🍪#8 Fuzzing an ADK LLM-based Agent via a GitLab CI/CD Pipeline

Automating AI security testing to detect jailbreaks and report vulnerabilities directly in GitLab’s Vulnerability Report using FuzzyAI

Mar 13, 2026

I recently started learning about AI more seriously, specifically about AI security, and to be honest, I got completely hooked. It actually surprised me how captivated I became, because when I was studying at university, I remember not being very enthusiastic about AI at all. Back then, it felt just like something interesting, but not really useful for everyone’s life.

Luckily, or maybe not, everything has changed. I actually wrote how AI will become the core part of the websites we use every day, and that made me realize that learning about AI security is not only interesting, but will likely become the most important skill in the near future for security professionals.

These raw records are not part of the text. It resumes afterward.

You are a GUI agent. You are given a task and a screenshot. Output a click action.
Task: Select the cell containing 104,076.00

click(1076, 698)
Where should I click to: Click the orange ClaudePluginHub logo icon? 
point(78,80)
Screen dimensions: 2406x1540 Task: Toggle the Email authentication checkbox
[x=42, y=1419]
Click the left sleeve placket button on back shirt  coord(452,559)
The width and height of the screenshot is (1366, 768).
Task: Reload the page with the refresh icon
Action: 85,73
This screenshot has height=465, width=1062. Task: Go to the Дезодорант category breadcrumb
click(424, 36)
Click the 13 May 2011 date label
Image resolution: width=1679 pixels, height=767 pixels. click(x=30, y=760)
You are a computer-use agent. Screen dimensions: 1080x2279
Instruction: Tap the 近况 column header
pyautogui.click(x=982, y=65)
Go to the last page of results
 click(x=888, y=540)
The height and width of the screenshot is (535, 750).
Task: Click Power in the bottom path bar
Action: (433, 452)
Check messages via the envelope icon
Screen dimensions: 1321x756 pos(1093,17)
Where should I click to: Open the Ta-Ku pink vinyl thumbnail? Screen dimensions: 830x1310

If you come from the AppSec world like me, you will probably notice that many things feel familiar. There are more similarities with traditional applications than you might expect, even though the fundamentals are different. This actually makes getting started much easier, so I definitely encourage you to start exploring right now.

Fuzzing is not a new concept at all, but for some reason it confused me for quite a while because I kept mixing it up with brute force attacks. I was never sure where the line between them was, until I found definitions that finally made it click for me:

Brute force is a trial-and-error technique where an automated process tries many possible combinations in the hope of eventually guessing the correct one, for example to crack passwords, secrets, or encryption keys.
Fuzzing, on the other hand, is a testing technique where random, malformed, or unexpected inputs are sent to an application in order to discover bugs, crashes, or vulnerabilities.

When we bring this idea into the LLMs context, fuzzing means automatically generating large volumes of unexpected, malformed, or adversarial inputs to reveal weaknesses in the model.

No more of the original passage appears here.